Department of Biology, Institute of Molecular Systems Biology, ETH Zürich, 8049 Zürich, Switzerland.
Blood Transfusion Service Zürich, SRC, 8952 Schlieren, Switzerland.
Sci Adv. 2022 Nov 4;8(44):eabn5631. doi: 10.1126/sciadv.abn5631. Epub 2022 Nov 2.

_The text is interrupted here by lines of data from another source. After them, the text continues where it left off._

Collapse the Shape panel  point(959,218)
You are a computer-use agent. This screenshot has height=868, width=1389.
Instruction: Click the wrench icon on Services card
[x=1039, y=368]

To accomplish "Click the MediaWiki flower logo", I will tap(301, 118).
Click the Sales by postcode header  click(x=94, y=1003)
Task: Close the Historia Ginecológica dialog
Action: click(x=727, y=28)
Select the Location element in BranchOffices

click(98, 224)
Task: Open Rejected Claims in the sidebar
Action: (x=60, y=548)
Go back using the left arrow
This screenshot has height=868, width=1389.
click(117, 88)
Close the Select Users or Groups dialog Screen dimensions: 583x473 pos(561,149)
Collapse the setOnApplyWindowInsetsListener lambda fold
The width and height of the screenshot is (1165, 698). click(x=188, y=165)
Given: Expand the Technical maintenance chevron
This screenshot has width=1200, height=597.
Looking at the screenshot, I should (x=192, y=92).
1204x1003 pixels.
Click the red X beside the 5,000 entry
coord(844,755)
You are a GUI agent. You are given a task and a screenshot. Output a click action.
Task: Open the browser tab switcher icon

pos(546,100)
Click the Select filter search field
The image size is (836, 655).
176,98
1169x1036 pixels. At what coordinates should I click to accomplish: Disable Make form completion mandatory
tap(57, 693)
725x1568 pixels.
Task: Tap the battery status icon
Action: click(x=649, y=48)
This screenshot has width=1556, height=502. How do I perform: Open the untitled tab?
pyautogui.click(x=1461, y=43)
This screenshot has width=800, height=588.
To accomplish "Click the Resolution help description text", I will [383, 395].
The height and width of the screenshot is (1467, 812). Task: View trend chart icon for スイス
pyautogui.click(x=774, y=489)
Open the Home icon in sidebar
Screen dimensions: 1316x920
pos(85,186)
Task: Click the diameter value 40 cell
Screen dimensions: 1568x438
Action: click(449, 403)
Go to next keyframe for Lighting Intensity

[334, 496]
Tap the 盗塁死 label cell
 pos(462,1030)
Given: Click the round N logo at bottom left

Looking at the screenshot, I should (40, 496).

Phenotypic plasticity is essential to the immune system, yet the factors that shape it are not fully understood. Here, we comprehensively analyze immune cell phenotypes including morphology across human cohorts by single-round multiplexed immunofluorescence, automated microscopy, and deep learning. Using the uncertainty of convolutional neural networks to cluster the phenotypes of eight distinct immune cell subsets, we find that the resulting maps are influenced by donor age, gender, and blood pressure, revealing distinct polarization and activation-associated phenotypes across immune cell classes. We further associate T cell morphology to transcriptional state based on their joint donor variability and validate an inflammation-associated polarized T cell morphology and an age-associated loss of mitochondria in CD4 T cells. Together, we show that immune cell phenotypes reflect both molecular and personal health information, opening new perspectives into the deep immune phenotyping of individual people in health and disease.
表型可塑性对于免疫系统至关重要,但塑造它的因素尚未完全了解。在这里,我们通过单轮多重免疫荧光、自动化显微镜和深度学习,全面分析了人类群体的免疫细胞表型,包括形态。利用卷积神经网络的不确定性对八种不同免疫细胞亚群的表型进行聚类,我们发现,由此产生的图谱受供体年龄、性别和血压的影响,揭示了不同免疫细胞类群的极化和激活相关表型。我们进一步根据它们的联合供体变异性将 T 细胞形态与转录状态相关联,并验证了与炎症相关的极化 T 细胞形态和 CD4 T 细胞中与年龄相关的线粒体丧失。总之,我们表明,免疫细胞表型反映了分子和个人健康信息,为深入了解健康和疾病个体的免疫表型提供了新的视角。